___ PASSAGE GIVEN ___

6 The Lord regretted that he had made human beings on the earth, and his heart was deeply troubled. 7 So the Lord said, “I will wipe from the face of the earth the human race I have created—and with them the animals, the birds and the creatures that move along the ground—for I regret that I have made them.” 8 But Noah found favor in the eyes of the Lord.
Noah and the Flood
9 This is the account of Noah and his family.
Noah was a righteous man, blameless among the people of his time, and he walked faithfully with God. 10 Noah had three sons: Shem, Ham and Japheth.
11 Now the earth was corrupt in God’s sight and was full of violence. 12 God saw how corrupt the earth had become, for all the people on earth had corrupted their ways. 13 So God said to Noah, “I am going to put an end to all people, for the earth is filled with violence because of them. I am surely going to destroy both them and the earth. 14 So make yourself an ark of cypress wood; make rooms in it and coat it with pitch inside and out. 15 This is how you are to build it: The ark is to be three hundred cubits long, fifty cubits wide and thirty cubits high.16 Make a roof for it, leaving below the roof an opening one cubit high all around Put a door in the side of the ark and make lower, middle and upper decks. 17 I am going to bring floodwaters on the earth to destroy all life under the heavens, every creature that has the breath of life in it. Everything on earth will perish. 18 But I will establish my covenant with you, and you will enter the ark—you and your sons and your wife and your sons’ wives with you. 19 You are to bring into the ark two of all living creatures, male and female, to keep them alive with you.
Read the Full Text
Today we are going to discuss one of the most familiar stories in the scriptures – the story of Noah and the Ark. This story is familiar because we teach it to children. And it’s perfect for them, right? Noah gets all the animals together, places them on the Ark, the floods come and they all have a wonderful time together. Sure, we often leave out the reason why Noah is building the ark in the first place, but that’s okay. They can learn about all that bad stuff later.

___

◆ TASKS FOR THIS EXERCISE ◆
• 1. In the passage about Noah and the Ark, why does God say he will put an end to all people?
• 2. From the Noah passage, put this sentence into Spanish: "This story is familiar because we teach it to children."
• 3. Write what comes next in the passage on Noah and the Ark, picking up after its final sentence.

___ DATASET CONTENT ___

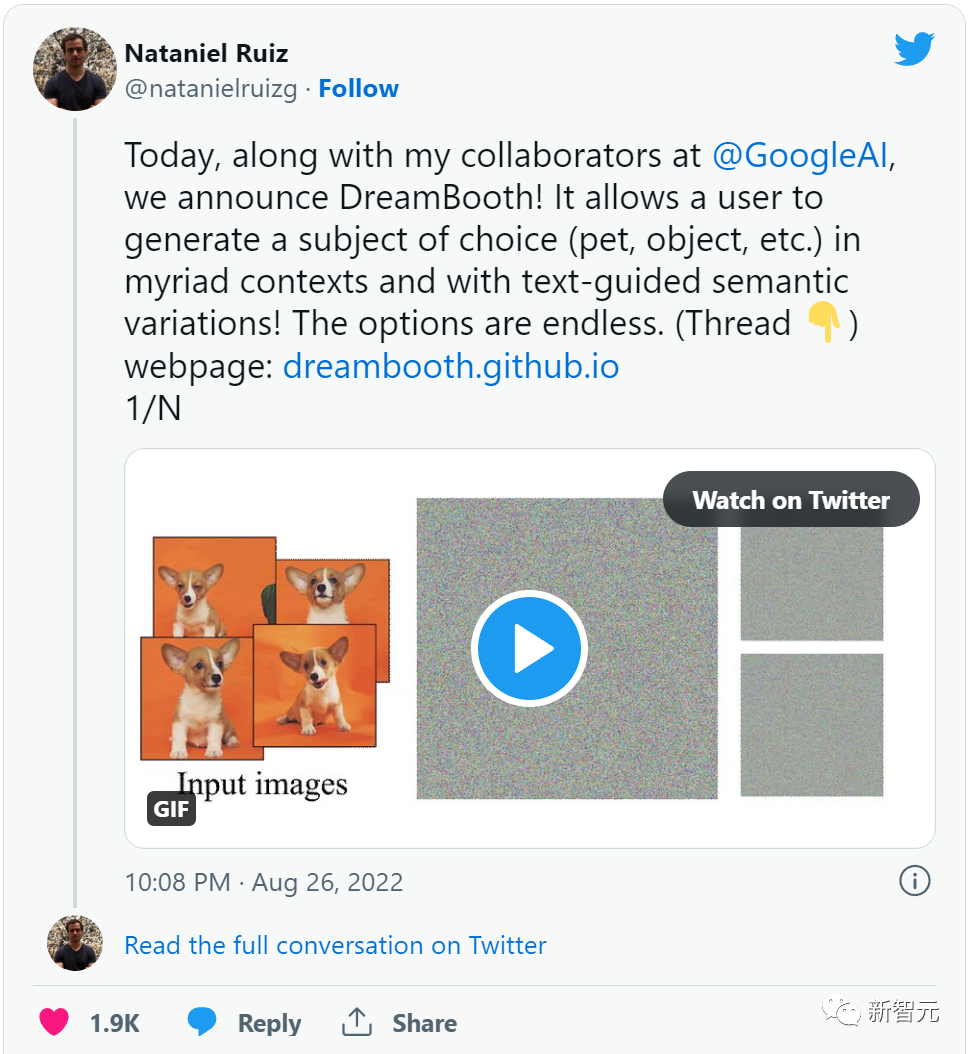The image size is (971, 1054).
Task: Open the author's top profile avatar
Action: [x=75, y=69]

___
___ DATASET CONTENT ___

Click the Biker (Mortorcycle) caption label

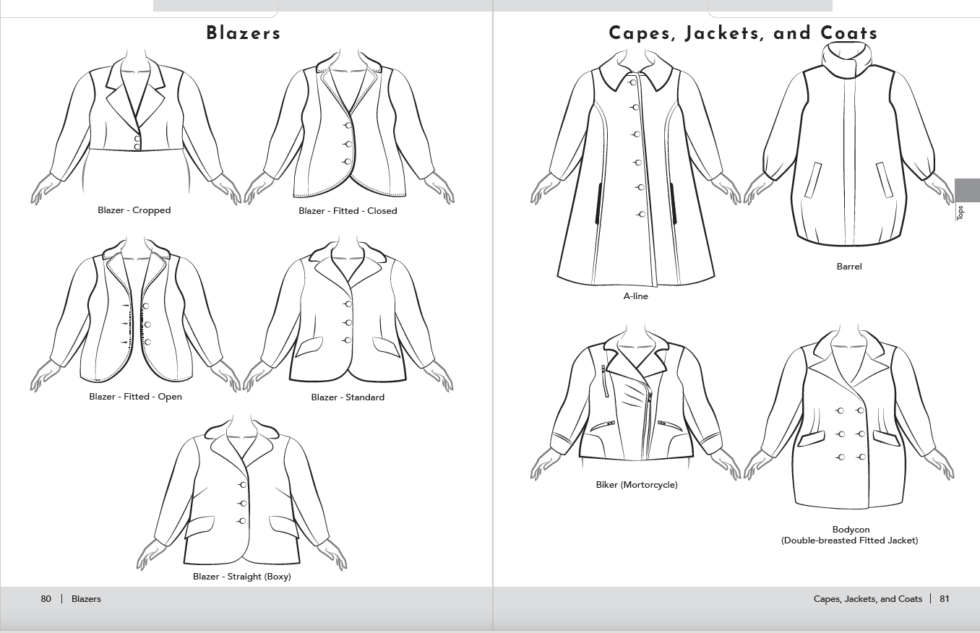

___

◆ RESULTS BY TASK ◆
• 1. God says he will put an end to all people because the earth is filled with violence because of them. All the people on earth had corrupted their ways.

• 2. Esta historia es conocida porque se la enseñamos a los niños.

• 3.
I agree with this logic to the extent that you don’t want to expose children to bad things before the appropriate age, but the problem is most people don’t go back and read the story word for word. I’m sure that for many of you, this is first time you have ever really studied this text in any kind of meaningful way. And unfortunately, because most people are only exposed to the children’s version of this story, it creates false associations in people’s minds. Let me explain to you what I mean by that.
If you learn the story of Noah and the Ark as a child, you don’t question the logic behind. It makes sense to a child that you could build a boat and place all the animals in the world on it. As a child, you don’t understand how many species of animals there are in the world. My son has a book that tells him about all kinds of different animals, but that’s only a fraction of the number that actually exist. So if you’ve grown up hearing this story and you learn in high school that the diversity of life on the planet is so vast that 30 boats could not contain them all, then you come to the logical conclusion that the story of Noah and the Ark is a fairy tale.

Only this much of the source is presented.